INSTRUCTIONS FOR THE TASK: Your response should be the complete listing, returned exactly as written.

——————

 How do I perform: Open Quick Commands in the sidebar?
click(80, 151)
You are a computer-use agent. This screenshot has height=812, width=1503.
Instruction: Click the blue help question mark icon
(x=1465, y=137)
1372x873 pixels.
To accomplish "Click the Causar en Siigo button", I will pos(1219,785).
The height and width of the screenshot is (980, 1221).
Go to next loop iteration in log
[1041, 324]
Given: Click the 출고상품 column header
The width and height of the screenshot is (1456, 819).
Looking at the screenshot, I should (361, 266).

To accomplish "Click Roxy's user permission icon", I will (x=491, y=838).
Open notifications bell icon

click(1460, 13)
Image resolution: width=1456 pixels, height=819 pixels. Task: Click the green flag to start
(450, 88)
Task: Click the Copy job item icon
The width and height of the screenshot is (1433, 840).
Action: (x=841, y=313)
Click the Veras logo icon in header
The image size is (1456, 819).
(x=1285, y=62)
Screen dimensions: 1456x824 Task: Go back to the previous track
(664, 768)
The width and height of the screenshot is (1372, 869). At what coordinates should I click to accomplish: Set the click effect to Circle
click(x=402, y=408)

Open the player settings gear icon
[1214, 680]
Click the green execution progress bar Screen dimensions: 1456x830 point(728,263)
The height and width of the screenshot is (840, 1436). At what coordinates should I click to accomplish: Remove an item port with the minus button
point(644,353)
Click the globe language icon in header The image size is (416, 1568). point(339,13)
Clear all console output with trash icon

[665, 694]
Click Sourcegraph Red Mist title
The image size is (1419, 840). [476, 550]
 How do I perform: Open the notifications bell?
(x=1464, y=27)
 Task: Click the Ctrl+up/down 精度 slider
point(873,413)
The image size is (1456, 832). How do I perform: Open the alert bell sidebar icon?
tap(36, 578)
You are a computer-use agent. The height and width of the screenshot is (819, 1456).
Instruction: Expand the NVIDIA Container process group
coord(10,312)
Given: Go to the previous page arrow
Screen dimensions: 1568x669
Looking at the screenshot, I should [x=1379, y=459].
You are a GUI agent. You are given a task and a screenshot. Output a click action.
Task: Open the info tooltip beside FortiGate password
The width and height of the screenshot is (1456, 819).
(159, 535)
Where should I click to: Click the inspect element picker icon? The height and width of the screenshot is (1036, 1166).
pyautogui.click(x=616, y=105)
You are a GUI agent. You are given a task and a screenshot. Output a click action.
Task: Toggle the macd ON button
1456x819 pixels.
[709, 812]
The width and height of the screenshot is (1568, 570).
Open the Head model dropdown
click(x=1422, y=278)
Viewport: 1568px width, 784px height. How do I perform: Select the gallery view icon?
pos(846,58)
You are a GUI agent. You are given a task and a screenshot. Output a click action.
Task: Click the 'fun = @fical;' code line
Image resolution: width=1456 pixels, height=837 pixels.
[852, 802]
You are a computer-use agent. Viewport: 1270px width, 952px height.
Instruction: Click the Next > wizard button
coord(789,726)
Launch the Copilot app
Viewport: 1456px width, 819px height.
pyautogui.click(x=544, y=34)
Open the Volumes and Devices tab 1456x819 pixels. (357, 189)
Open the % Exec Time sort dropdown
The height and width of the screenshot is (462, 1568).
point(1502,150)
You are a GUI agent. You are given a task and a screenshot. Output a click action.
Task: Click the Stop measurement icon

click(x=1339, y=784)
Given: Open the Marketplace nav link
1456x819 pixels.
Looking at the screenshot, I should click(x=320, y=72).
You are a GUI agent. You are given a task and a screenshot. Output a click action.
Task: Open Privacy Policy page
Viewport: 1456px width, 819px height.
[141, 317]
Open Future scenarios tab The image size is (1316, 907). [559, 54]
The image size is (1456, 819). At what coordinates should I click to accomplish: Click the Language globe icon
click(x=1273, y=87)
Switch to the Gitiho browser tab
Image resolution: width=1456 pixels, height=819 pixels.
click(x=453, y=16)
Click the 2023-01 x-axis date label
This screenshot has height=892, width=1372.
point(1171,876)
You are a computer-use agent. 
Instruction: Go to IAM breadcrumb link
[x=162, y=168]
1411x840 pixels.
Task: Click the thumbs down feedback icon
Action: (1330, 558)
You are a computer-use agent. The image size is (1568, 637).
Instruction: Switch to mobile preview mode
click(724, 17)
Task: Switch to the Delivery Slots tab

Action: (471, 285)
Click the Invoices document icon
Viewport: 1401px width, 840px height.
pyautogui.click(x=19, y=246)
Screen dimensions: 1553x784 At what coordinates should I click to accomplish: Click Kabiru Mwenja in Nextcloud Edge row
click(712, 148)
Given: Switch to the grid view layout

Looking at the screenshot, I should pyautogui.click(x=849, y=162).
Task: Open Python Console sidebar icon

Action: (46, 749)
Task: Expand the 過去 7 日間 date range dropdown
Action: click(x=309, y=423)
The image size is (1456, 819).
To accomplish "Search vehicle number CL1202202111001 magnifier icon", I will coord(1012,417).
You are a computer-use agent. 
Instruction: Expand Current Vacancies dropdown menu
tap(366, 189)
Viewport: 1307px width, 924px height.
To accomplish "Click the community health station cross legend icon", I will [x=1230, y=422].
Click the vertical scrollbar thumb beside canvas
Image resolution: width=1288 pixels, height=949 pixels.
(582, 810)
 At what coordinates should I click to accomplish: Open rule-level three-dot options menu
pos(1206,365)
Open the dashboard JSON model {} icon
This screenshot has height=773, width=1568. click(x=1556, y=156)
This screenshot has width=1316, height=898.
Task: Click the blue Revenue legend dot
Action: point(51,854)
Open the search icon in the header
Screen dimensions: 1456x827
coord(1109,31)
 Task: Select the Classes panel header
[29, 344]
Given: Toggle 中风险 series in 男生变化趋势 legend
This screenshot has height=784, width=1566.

——————

SOLUTION FOR THIS TASK:
 How do I perform: Open Quick Commands in the sidebar?
click(80, 151)
You are a computer-use agent. This screenshot has height=812, width=1503.
Instruction: Click the blue help question mark icon
(x=1465, y=137)
1372x873 pixels.
To accomplish "Click the Causar en Siigo button", I will pos(1219,785).
The height and width of the screenshot is (980, 1221).
Go to next loop iteration in log
[1041, 324]
Given: Click the 출고상품 column header
The width and height of the screenshot is (1456, 819).
Looking at the screenshot, I should (361, 266).

To accomplish "Click Roxy's user permission icon", I will (x=491, y=838).
Open notifications bell icon

click(1460, 13)
Image resolution: width=1456 pixels, height=819 pixels. Task: Click the green flag to start
(450, 88)
Task: Click the Copy job item icon
The width and height of the screenshot is (1433, 840).
Action: (x=841, y=313)
Click the Veras logo icon in header
The image size is (1456, 819).
(x=1285, y=62)
Screen dimensions: 1456x824 Task: Go back to the previous track
(664, 768)
The width and height of the screenshot is (1372, 869). At what coordinates should I click to accomplish: Set the click effect to Circle
click(x=402, y=408)

Open the player settings gear icon
[1214, 680]
Click the green execution progress bar Screen dimensions: 1456x830 point(728,263)
The height and width of the screenshot is (840, 1436). At what coordinates should I click to accomplish: Remove an item port with the minus button
point(644,353)
Click the globe language icon in header The image size is (416, 1568). point(339,13)
Clear all console output with trash icon

[665, 694]
Click Sourcegraph Red Mist title
The image size is (1419, 840). [476, 550]
 How do I perform: Open the notifications bell?
(x=1464, y=27)
 Task: Click the Ctrl+up/down 精度 slider
point(873,413)
The image size is (1456, 832). How do I perform: Open the alert bell sidebar icon?
tap(36, 578)
You are a computer-use agent. The height and width of the screenshot is (819, 1456).
Instruction: Expand the NVIDIA Container process group
coord(10,312)
Given: Go to the previous page arrow
Screen dimensions: 1568x669
Looking at the screenshot, I should [x=1379, y=459].
You are a GUI agent. You are given a task and a screenshot. Output a click action.
Task: Open the info tooltip beside FortiGate password
The width and height of the screenshot is (1456, 819).
(159, 535)
Where should I click to: Click the inspect element picker icon? The height and width of the screenshot is (1036, 1166).
pyautogui.click(x=616, y=105)
You are a GUI agent. You are given a task and a screenshot. Output a click action.
Task: Toggle the macd ON button
1456x819 pixels.
[709, 812]
The width and height of the screenshot is (1568, 570).
Open the Head model dropdown
click(x=1422, y=278)
Viewport: 1568px width, 784px height. How do I perform: Select the gallery view icon?
pos(846,58)
You are a GUI agent. You are given a task and a screenshot. Output a click action.
Task: Click the 'fun = @fical;' code line
Image resolution: width=1456 pixels, height=837 pixels.
[852, 802]
You are a computer-use agent. Viewport: 1270px width, 952px height.
Instruction: Click the Next > wizard button
coord(789,726)
Launch the Copilot app
Viewport: 1456px width, 819px height.
pyautogui.click(x=544, y=34)
Open the Volumes and Devices tab 1456x819 pixels. (357, 189)
Open the % Exec Time sort dropdown
The height and width of the screenshot is (462, 1568).
point(1502,150)
You are a GUI agent. You are given a task and a screenshot. Output a click action.
Task: Click the Stop measurement icon

click(x=1339, y=784)
Given: Open the Marketplace nav link
1456x819 pixels.
Looking at the screenshot, I should click(x=320, y=72).
You are a GUI agent. You are given a task and a screenshot. Output a click action.
Task: Open Privacy Policy page
Viewport: 1456px width, 819px height.
[141, 317]
Open Future scenarios tab The image size is (1316, 907). [559, 54]
The image size is (1456, 819). At what coordinates should I click to accomplish: Click the Language globe icon
click(x=1273, y=87)
Switch to the Gitiho browser tab
Image resolution: width=1456 pixels, height=819 pixels.
click(x=453, y=16)
Click the 2023-01 x-axis date label
This screenshot has height=892, width=1372.
point(1171,876)
You are a computer-use agent. 
Instruction: Go to IAM breadcrumb link
[x=162, y=168]
1411x840 pixels.
Task: Click the thumbs down feedback icon
Action: (1330, 558)
You are a computer-use agent. The image size is (1568, 637).
Instruction: Switch to mobile preview mode
click(724, 17)
Task: Switch to the Delivery Slots tab

Action: (471, 285)
Click the Invoices document icon
Viewport: 1401px width, 840px height.
pyautogui.click(x=19, y=246)
Screen dimensions: 1553x784 At what coordinates should I click to accomplish: Click Kabiru Mwenja in Nextcloud Edge row
click(712, 148)
Given: Switch to the grid view layout

Looking at the screenshot, I should pyautogui.click(x=849, y=162).
Task: Open Python Console sidebar icon

Action: (46, 749)
Task: Expand the 過去 7 日間 date range dropdown
Action: click(x=309, y=423)
The image size is (1456, 819).
To accomplish "Search vehicle number CL1202202111001 magnifier icon", I will coord(1012,417).
You are a computer-use agent. 
Instruction: Expand Current Vacancies dropdown menu
tap(366, 189)
Viewport: 1307px width, 924px height.
To accomplish "Click the community health station cross legend icon", I will [x=1230, y=422].
Click the vertical scrollbar thumb beside canvas
Image resolution: width=1288 pixels, height=949 pixels.
(582, 810)
 At what coordinates should I click to accomplish: Open rule-level three-dot options menu
pos(1206,365)
Open the dashboard JSON model {} icon
This screenshot has height=773, width=1568. click(x=1556, y=156)
This screenshot has width=1316, height=898.
Task: Click the blue Revenue legend dot
Action: point(51,854)
Open the search icon in the header
Screen dimensions: 1456x827
coord(1109,31)
 Task: Select the Classes panel header
[29, 344]
Given: Toggle 中风险 series in 男生变化趋势 legend
This screenshot has height=784, width=1566.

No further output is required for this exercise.